第6話「何度忘れようとしても・・・・・・」

「ふう」

 昼休み、僕は社員食堂で定食を食べていた。

 うちの会社は7階建ての鉄筋コンクリートビルで1、2階はコンビニなどのテナントが入っていて3~5階は月極の立体駐車場。6~7階が会社のフロア。社員食堂は7階にある。

 窓の外を見ると青空が広がっていい天気だ。この天気なら屋上から富士山が見えるな・・・・・・何故かと言うと周りにはうちの会社より高い建物がない、てかほとんど住宅地だから。



「はあ・・・・・・」

「ちょっと健一君、何ため息ついてんのよ?」

「あ、香織さん。いや別に」

 声をかけてきたのは高橋香織たかはしかおりさん。

 僕と同期入社で同い年、経理部の事務をやってる女性だ。

 ウェーブがかったロングヘアーで美人でスタイルも抜群、だから言い寄る男性は後を絶たない。

 ちなみに名前で呼びあっているのは、最初に会った時「名前で呼んでよ。あたしもそうするから」と彼女が言ったから。

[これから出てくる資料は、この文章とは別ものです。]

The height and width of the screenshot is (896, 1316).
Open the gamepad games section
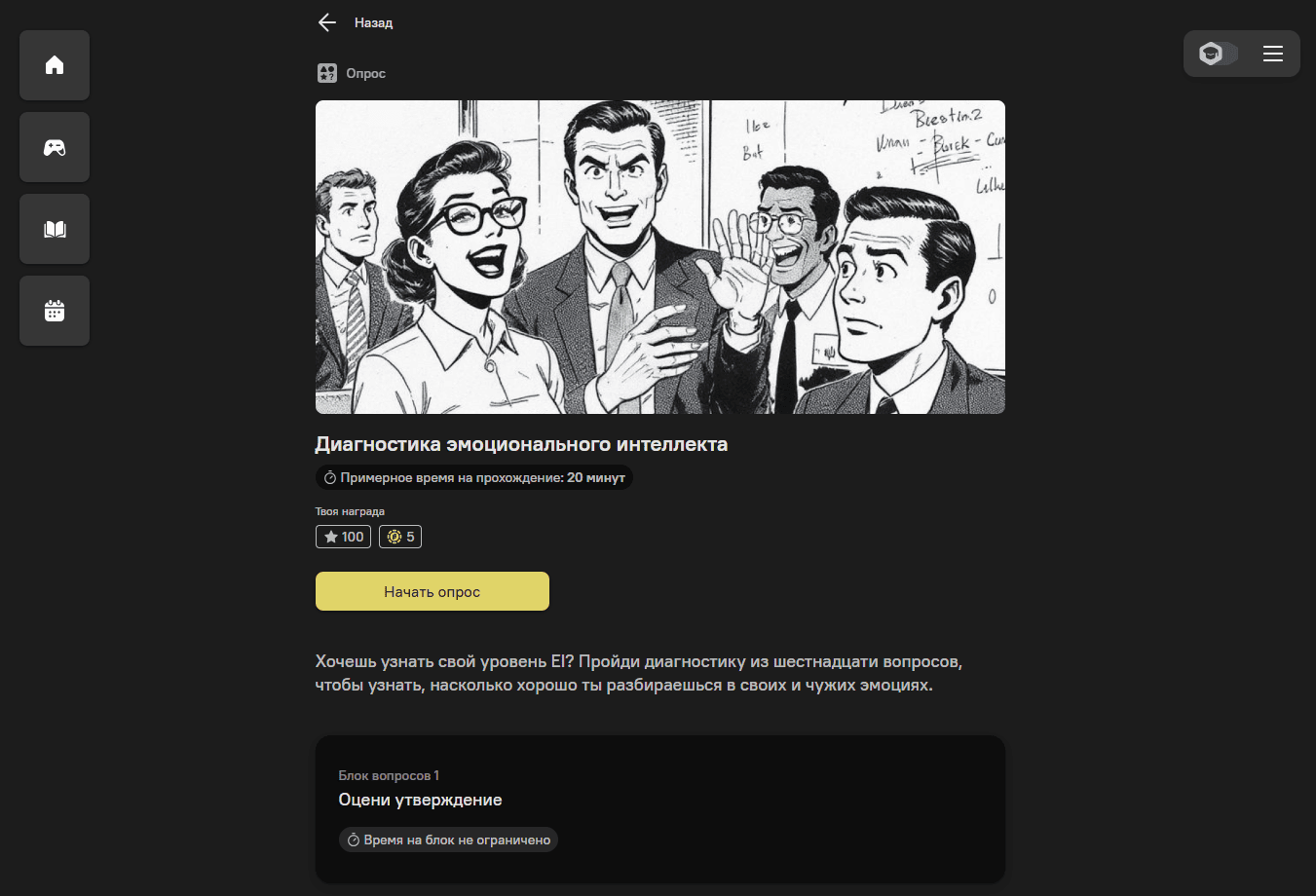click(55, 147)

「ふーん? まあいいわ。ねえ健一君、今度一緒にカラオケでも行かない?」

 香織さんが顔を近づけてきた。

 またかい。これで何度目だよ。

「遠慮しとくよ。歌苦手だし」

 僕がいつものように断りを入れると

「この男は・・・・・・せっかく美人のあたしが誘ってんのに、いつもいつも!」

 香織さんが僕を睨みつけてきた。


 本当はその上から目線の態度が嫌なんだよ。

 いくら見た目が良くても中身が良くない奴なんかと遊びに行きたくねーよ。

 と心の中で言った。


「まあ、気が向いたらね」

  

「あっそ! じゃあね!」

 香織さんはぷりぷり怒りながら去っていった。


 しかし彼女も僕なんか誘うより他の人と行けばいいのに。まったく何考えてんだか。


 ふう。

 空はあんなに澄んでいるのに、僕の心は・・・・・・


「ふん、何よまったくもう。ちょっとは振り向いてよね」


 それからの僕は何をやってもダメだった。

 そして気がつけば美咲さんの顔が目に浮かぶ・・・・・・

 何度忘れようとしても・・・・・・

 

 道端で花を見てはあの店を思い出し・・・・・・


 美咲さんと似たような人を見ては胸が痛くなり・・・・・・


 苦しいよ・・・・・・


 ・・・・・・僕の心から消せるなら消したいよ、この想いを。


 でも消えやしない。ならいっそ


 いや・・・・・・


 

 そんなある日の仕事帰り

 気が付くと僕は「リーフ」の前に来ていた。


「え、何で? 僕はたしかに家に向かって歩いてたはずなのに?」


 そして店頭を見ると、そこに美咲さんがいた。